What the exercise asks - Below are the entries; output exactly the lines from the one containing "Open the Phrases panel" through the final line, inclusive.

Input data -

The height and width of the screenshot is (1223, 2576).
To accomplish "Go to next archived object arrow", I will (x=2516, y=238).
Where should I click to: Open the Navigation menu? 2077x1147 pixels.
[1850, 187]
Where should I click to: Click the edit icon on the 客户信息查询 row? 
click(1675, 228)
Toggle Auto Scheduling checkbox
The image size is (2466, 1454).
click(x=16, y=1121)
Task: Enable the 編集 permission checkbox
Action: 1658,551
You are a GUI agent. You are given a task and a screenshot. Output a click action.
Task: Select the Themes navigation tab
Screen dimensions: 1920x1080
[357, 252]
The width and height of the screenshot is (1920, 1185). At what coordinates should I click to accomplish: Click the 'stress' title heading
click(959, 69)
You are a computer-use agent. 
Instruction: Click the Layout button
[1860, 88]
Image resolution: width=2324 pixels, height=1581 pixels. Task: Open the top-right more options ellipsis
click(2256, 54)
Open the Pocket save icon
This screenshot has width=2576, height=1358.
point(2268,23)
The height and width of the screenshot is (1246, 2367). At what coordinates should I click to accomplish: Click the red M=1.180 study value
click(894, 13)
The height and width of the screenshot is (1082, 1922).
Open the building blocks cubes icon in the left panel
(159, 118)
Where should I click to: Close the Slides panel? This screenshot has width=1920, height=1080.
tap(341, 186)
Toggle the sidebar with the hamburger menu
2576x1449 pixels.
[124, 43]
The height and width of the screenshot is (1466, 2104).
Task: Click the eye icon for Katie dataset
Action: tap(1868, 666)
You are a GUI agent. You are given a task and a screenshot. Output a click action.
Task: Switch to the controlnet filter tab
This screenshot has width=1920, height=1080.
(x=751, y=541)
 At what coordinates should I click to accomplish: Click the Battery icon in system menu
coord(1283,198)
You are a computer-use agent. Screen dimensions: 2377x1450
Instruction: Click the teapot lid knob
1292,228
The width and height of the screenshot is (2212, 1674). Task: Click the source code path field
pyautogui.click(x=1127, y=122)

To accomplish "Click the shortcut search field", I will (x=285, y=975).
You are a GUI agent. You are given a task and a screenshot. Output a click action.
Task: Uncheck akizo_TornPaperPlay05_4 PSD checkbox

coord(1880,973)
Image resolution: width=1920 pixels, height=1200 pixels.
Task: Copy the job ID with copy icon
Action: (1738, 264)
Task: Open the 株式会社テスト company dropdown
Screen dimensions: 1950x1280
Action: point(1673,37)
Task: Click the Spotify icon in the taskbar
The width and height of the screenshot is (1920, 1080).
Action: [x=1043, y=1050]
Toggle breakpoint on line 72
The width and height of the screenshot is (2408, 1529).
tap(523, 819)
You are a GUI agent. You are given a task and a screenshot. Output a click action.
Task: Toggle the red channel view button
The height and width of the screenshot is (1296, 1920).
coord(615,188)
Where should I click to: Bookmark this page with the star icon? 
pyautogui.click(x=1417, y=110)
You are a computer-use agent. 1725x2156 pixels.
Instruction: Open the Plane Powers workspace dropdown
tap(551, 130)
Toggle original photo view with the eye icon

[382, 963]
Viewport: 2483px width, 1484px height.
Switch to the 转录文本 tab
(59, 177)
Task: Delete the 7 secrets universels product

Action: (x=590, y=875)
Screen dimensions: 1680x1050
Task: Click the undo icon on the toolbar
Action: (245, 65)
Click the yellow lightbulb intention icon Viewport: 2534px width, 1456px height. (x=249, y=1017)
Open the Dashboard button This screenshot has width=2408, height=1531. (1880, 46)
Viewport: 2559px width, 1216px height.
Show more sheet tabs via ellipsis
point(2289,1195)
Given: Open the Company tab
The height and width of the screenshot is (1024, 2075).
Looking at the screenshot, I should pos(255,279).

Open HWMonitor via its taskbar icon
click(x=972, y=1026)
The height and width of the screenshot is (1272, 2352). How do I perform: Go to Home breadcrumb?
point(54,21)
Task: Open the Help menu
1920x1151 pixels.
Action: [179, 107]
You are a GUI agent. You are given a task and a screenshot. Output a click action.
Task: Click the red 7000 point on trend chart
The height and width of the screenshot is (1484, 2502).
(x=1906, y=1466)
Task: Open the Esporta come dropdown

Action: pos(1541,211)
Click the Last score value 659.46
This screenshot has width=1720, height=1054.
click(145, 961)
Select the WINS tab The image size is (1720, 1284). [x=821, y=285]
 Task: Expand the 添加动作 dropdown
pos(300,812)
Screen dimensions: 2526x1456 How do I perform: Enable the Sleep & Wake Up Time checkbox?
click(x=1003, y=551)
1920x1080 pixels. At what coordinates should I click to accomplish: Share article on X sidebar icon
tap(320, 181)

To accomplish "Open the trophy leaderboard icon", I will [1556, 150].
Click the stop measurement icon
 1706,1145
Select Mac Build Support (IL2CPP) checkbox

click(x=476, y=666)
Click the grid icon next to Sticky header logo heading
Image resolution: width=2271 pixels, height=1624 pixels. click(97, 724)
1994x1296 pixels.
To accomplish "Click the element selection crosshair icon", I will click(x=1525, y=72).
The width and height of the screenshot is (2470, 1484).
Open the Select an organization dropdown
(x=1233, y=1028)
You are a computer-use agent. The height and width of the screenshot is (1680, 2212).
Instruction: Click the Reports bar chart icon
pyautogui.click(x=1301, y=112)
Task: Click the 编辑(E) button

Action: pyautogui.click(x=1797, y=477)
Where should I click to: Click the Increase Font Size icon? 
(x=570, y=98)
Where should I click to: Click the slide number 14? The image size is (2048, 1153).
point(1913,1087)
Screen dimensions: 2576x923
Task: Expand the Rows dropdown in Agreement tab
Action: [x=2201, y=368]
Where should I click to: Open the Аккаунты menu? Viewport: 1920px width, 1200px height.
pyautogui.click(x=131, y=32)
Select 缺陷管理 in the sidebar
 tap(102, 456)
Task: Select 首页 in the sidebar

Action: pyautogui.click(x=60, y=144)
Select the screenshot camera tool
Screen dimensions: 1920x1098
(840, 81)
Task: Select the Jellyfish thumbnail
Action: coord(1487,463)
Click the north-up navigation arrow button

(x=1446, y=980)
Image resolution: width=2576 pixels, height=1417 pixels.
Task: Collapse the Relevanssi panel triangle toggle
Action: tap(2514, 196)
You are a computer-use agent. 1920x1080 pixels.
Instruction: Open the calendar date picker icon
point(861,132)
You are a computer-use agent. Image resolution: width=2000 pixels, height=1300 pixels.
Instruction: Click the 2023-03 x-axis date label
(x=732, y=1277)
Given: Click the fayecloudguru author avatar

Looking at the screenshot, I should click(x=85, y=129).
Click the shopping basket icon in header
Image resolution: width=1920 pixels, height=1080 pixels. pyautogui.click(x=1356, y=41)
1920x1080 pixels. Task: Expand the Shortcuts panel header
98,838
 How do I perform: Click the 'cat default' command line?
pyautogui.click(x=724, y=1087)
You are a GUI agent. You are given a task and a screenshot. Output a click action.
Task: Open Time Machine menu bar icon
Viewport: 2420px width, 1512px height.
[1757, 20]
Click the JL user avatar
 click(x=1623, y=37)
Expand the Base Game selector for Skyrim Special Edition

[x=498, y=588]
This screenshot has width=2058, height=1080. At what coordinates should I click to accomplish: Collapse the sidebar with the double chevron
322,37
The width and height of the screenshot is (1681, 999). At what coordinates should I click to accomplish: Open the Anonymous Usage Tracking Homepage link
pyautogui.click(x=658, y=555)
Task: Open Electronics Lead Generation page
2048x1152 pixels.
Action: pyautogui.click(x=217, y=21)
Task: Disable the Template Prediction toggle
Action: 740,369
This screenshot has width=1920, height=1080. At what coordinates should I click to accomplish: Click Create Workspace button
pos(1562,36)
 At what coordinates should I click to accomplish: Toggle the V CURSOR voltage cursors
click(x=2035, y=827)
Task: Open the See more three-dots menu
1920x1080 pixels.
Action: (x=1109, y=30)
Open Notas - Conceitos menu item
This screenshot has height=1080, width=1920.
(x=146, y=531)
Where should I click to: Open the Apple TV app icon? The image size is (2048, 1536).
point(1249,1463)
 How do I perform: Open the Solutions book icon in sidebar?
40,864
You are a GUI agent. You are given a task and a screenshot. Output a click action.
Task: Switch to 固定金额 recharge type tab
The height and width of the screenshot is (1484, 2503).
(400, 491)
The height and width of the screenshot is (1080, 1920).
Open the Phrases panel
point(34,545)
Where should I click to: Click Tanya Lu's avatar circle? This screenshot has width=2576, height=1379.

Task response -
Open the Phrases panel
point(34,545)
Where should I click to: Click Tanya Lu's avatar circle? This screenshot has width=2576, height=1379.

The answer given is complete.